→ STATED TASK
Reproduce the lines below, substituting "kebab menu" wherever "three-dot menu" occurs and keeping everything else the same.

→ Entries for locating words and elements
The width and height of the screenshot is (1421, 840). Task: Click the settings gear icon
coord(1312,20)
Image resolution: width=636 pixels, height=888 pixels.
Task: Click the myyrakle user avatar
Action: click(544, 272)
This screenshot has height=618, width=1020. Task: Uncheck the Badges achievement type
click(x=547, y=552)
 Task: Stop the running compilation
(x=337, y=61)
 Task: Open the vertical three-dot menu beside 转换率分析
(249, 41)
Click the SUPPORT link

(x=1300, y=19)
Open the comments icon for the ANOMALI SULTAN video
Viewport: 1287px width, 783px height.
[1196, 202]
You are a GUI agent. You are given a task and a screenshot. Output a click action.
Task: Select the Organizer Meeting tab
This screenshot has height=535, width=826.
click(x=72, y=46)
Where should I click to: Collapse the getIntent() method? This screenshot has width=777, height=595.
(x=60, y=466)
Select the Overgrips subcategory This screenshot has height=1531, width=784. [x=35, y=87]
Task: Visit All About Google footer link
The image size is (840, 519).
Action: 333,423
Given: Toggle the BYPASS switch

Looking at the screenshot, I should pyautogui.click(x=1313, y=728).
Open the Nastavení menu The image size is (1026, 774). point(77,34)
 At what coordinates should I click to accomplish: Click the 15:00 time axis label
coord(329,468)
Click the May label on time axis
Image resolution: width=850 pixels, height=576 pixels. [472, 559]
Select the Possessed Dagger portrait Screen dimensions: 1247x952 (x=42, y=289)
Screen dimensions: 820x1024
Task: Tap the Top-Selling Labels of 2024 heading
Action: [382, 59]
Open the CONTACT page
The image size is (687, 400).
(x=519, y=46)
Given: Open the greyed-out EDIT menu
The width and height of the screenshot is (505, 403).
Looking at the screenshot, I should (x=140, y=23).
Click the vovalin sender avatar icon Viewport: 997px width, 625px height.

→ COMPLETED EXERCISE
The width and height of the screenshot is (1421, 840). Task: Click the settings gear icon
coord(1312,20)
Image resolution: width=636 pixels, height=888 pixels.
Task: Click the myyrakle user avatar
Action: click(544, 272)
This screenshot has height=618, width=1020. Task: Uncheck the Badges achievement type
click(x=547, y=552)
 Task: Stop the running compilation
(x=337, y=61)
 Task: Open the vertical kebab menu beside 转换率分析
(249, 41)
Click the SUPPORT link

(x=1300, y=19)
Open the comments icon for the ANOMALI SULTAN video
Viewport: 1287px width, 783px height.
[1196, 202]
You are a GUI agent. You are given a task and a screenshot. Output a click action.
Task: Select the Organizer Meeting tab
This screenshot has height=535, width=826.
click(x=72, y=46)
Where should I click to: Collapse the getIntent() method? This screenshot has width=777, height=595.
(x=60, y=466)
Select the Overgrips subcategory This screenshot has height=1531, width=784. [x=35, y=87]
Task: Visit All About Google footer link
The image size is (840, 519).
Action: 333,423
Given: Toggle the BYPASS switch

Looking at the screenshot, I should pyautogui.click(x=1313, y=728).
Open the Nastavení menu The image size is (1026, 774). point(77,34)
 At what coordinates should I click to accomplish: Click the 15:00 time axis label
coord(329,468)
Click the May label on time axis
Image resolution: width=850 pixels, height=576 pixels. [472, 559]
Select the Possessed Dagger portrait Screen dimensions: 1247x952 (x=42, y=289)
Screen dimensions: 820x1024
Task: Tap the Top-Selling Labels of 2024 heading
Action: [382, 59]
Open the CONTACT page
The image size is (687, 400).
(x=519, y=46)
Given: Open the greyed-out EDIT menu
The width and height of the screenshot is (505, 403).
Looking at the screenshot, I should (x=140, y=23).
Click the vovalin sender avatar icon Viewport: 997px width, 625px height.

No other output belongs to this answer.